Lagerkvist wrote poems, plays, novels, stories, and essays of considerable expressive power and influence from his early 20s to his late 70s. Among his central themes was the fundamental question of good and evil, which he examined through such figures as the man who was freed instead of Jesus, Barabbas, and the wandering Jew Ahasuerus.

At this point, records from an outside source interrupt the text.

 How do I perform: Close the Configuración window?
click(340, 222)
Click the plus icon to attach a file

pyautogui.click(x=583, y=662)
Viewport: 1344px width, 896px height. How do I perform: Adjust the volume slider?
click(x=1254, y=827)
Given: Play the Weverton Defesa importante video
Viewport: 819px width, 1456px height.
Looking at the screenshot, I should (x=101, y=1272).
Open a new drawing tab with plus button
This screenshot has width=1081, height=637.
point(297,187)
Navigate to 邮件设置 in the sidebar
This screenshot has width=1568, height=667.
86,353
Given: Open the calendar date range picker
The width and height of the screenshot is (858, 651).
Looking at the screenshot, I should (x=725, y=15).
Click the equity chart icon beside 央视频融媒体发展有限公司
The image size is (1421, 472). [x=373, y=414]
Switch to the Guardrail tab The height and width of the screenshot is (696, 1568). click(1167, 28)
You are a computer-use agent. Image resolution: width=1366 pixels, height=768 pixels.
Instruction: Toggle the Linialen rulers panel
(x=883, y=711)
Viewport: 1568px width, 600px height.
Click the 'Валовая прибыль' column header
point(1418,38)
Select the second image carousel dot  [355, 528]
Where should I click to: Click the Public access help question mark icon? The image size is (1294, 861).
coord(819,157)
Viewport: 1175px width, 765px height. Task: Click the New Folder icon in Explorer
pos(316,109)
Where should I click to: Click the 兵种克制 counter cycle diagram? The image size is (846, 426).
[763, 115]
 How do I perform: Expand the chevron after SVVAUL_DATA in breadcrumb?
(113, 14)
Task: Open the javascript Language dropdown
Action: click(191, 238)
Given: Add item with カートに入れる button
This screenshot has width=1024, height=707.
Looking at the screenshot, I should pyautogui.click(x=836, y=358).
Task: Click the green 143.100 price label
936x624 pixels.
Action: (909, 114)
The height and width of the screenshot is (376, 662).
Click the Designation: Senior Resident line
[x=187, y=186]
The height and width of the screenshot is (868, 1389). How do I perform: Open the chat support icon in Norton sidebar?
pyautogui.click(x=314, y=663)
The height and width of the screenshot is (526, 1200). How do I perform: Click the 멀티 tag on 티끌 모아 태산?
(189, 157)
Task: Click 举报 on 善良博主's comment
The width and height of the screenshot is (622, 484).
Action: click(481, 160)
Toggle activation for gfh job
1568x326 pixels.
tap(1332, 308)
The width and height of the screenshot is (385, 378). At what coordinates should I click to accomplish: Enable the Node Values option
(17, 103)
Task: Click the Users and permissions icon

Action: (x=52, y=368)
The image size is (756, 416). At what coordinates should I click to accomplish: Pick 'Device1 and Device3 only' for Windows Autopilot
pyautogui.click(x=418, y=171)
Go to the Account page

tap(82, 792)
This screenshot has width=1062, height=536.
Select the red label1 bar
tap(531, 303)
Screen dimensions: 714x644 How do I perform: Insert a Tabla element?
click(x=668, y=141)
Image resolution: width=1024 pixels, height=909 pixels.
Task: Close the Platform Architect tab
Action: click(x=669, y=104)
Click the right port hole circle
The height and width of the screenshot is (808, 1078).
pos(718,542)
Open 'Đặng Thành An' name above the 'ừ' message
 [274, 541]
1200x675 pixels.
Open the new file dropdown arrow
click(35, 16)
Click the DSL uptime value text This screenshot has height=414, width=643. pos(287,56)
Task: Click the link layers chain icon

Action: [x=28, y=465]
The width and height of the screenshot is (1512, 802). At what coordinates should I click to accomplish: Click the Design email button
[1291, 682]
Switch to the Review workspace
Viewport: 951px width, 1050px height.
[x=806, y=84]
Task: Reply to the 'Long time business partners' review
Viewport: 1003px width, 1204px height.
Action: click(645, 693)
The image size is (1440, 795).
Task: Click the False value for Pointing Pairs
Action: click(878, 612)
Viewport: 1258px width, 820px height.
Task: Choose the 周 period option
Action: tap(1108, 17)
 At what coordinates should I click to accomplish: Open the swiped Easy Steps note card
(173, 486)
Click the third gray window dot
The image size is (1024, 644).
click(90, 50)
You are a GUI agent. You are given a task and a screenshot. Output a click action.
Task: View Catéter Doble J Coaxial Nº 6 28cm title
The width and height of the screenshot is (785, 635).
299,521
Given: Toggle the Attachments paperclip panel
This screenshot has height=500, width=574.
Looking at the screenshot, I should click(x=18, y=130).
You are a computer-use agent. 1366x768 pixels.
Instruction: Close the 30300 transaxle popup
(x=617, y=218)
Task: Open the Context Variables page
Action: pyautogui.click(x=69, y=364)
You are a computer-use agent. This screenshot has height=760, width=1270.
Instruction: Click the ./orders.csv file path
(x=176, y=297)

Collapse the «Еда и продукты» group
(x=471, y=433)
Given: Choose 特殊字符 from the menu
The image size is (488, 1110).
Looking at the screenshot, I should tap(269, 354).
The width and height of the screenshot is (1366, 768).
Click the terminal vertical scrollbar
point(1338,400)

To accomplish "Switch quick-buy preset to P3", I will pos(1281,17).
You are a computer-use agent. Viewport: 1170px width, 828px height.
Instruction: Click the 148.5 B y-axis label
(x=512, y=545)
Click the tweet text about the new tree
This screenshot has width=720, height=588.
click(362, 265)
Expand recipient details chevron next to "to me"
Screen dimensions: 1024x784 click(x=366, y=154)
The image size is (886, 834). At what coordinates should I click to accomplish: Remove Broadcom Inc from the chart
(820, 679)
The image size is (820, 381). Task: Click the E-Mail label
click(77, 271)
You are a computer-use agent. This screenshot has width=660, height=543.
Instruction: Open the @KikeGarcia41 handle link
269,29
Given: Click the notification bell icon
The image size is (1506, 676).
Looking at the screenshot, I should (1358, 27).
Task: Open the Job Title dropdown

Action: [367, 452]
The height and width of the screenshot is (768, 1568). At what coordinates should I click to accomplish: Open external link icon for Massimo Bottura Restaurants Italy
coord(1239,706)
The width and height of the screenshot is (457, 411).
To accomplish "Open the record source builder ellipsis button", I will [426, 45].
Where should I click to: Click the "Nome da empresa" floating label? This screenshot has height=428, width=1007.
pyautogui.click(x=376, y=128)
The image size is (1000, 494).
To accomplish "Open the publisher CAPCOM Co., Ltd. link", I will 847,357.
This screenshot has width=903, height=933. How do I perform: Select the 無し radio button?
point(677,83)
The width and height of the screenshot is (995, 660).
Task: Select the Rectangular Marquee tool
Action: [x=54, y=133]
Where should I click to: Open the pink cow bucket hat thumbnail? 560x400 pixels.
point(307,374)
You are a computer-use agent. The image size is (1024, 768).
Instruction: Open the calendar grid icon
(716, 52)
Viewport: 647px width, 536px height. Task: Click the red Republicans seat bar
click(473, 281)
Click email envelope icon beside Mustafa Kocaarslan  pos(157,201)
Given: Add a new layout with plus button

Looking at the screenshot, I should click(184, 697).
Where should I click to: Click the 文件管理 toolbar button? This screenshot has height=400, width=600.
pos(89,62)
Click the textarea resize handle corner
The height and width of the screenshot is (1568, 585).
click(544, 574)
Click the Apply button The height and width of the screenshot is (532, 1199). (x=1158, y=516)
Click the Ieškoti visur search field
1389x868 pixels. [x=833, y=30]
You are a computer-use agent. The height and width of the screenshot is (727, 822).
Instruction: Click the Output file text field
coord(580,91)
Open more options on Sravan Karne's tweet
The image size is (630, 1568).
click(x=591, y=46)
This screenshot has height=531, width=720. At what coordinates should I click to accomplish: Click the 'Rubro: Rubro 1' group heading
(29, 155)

Lagerkvist was yet another one of those writers who himself was part of the Nobel committee (The Swedish Academy), and who perhaps would not otherwise have been considered for the highest international literary award… Still, the Committee declared in its motivation:
“On each page of Pär Lagerkvist’s work are words and ideas which, in their profound and fearful tenderness, carry at the very heart of their purity a message of terror. Their origin is in a simple, rustic life, laborious and frugal of words. But these words, these thoughts, handled by a master, have been placed at the service of other designs and have been given a greater purpose, that of raising to the level of art an interpretation of the time, the world, and man’s eternal condition. That is why in the statement of the reasons for awarding the Nobel Prize to Pär Lagerkvist, it seems legitimate to us to affirm that this national literary production has risen to the European level.” (Source)
From Aftonland, a 1953 collection of poetry, translated by W.H. Auden & Leif Sjöberg as Evening Land:
I wanted to know
But was only allowed to ask,
I wanted light
But was only allowed to burn.
I demanded the ineffable
But was only allowed to live.
I complained,
But nobody understood what I meant.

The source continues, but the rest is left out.